[adrotate group="1"]

Advokat Rakyat; Bank Tanah Musuh Petani, Penjajah Gaya Baru

  • Bagikan

Voxnusantara.com,Palu- Pada13 Februari 2023 lalu, PP 64/2021 tentang Badan Bank Tanah, 11 organisasi masyarakat sipil di Jakarta melayangkan gugatan di Kantor Mahkamah Agung Republik Indonesia.

Adapun, gugatan ini mencakup permohonan uji formil dan uji materil PP 64/2021 yang dinilai bertentangan dengan Undang-undang (UU) Nomor 5 Tahun 1960 Tentang Peraturan Dasar Pokok-pokok Agraria (UUPA), UU No.30 Tahun 2014 Tentang Administrasi Pemerintah, UU 12 Tahun 2011 Tentang Pembentukan Peraturan Perundang-undangan, dan Putusan Mahkamah Konstitusi Nomor 91/PUU-XVIII/2020 (Putusan MK 91), yang menyatakan bahwa UU No.11 Tahun 2020 Tentang Cipta Kerja inkonstitusional bersyarat.

Sekalipun telah terbit putusan MK No.91/PUUXVII/2020 tentang pengujian formil UU No.11 Tahun 2020 yang disebutkan dalam amar putusannya menyatakan menangguhkan segala tindakan/kebijakan yang bersifat strategis dan berdampak luas. Serta tidak dibenarkan menerbitkan peraturan pelaksana baru yang berkaitan dengan UU No.11 Tahun 2020.

━━━━━━

- [Tujuan]:
(1) Tentukan apakah setiap pernyataan berikut sesuai dengan teks tentang Bank Tanah. Jawab ya atau tidak, lalu kutip kata-kata penentunya dari teks itu: (a) gugatan diajukan oleh 11 organisasi masyarakat sipil; (b) gugatan hanya berisi permohonan uji materil; (c) Putusan MK 91 menyatakan UU Cipta Kerja inkonstitusional bersyarat.
(2) Tolong tuliskan lanjutan teks tentang Bank Tanah, dimulai setelah kalimat terakhirnya.
Baris-baris di bawah ini merupakan bahan tersendiri yang terpisah dari teks tentang Bank Tanah.

- [Data yang Diberikan]:
━━━━━━

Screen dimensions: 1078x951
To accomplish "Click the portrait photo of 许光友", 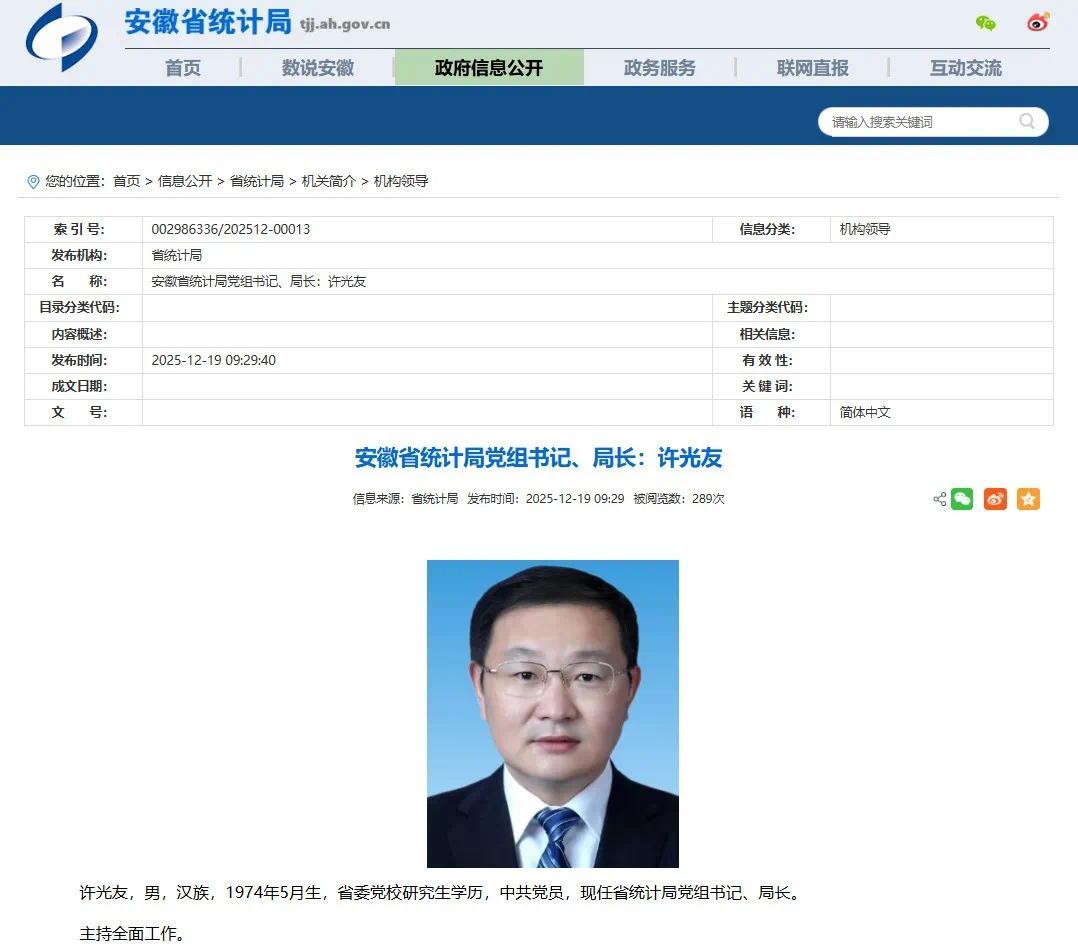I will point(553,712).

━━━━━━

- [Jawaban Latihan]:
(1)
(a) Ya: "11 organisasi masyarakat sipil di Jakarta melayangkan gugatan di Kantor Mahkamah Agung Republik Indonesia".
(b) Tidak: "permohonan uji formil dan uji materil PP 64/2021".
(c) Ya: "UU No.11 Tahun 2020 Tentang Cipta Kerja inkonstitusional bersyarat".

(2)
“Hal ini kemudian dilihat menjadi satu praktik perampasan ruang rakyat .Negara seharusnya lebih memprioritaskan lahan-lahan itu untuk diperuntukan ke rakyat, bukan malah memfasilitasi korporasi, wilayah kelola rakyat harusnya menjadi prioritas pemerintah ditengah ketimpangan dan konflik yang makin massif terjadi,” Tegas Advokat Rakyat Agussalim SH.

Sebelumnya didalam rilis resmi website BANK TANAH disebutkan profil asset BANK TANAH yang diklaim di kabupaten Poso meliputi lima desa diantaranya, desa Alitupu, Winowanga, Maholo, Kalimongo dan desa Watutau yang mencakup wilayah administrasi kecamatan Lore Timur dan Lore Piore. BANK TANAH juga mencakup wilayah eks Hak Guna Usaha seluas 7.740 ha, secara rinci BANK tanah mengklaim lahan seluas 4.079 ha sebagai tanah terlantar, juga mencaplok tanah masyarakat yang memilik alas hak seluas 224, 29 ha, serta tanah pemerintah seluas 12, 26 ha.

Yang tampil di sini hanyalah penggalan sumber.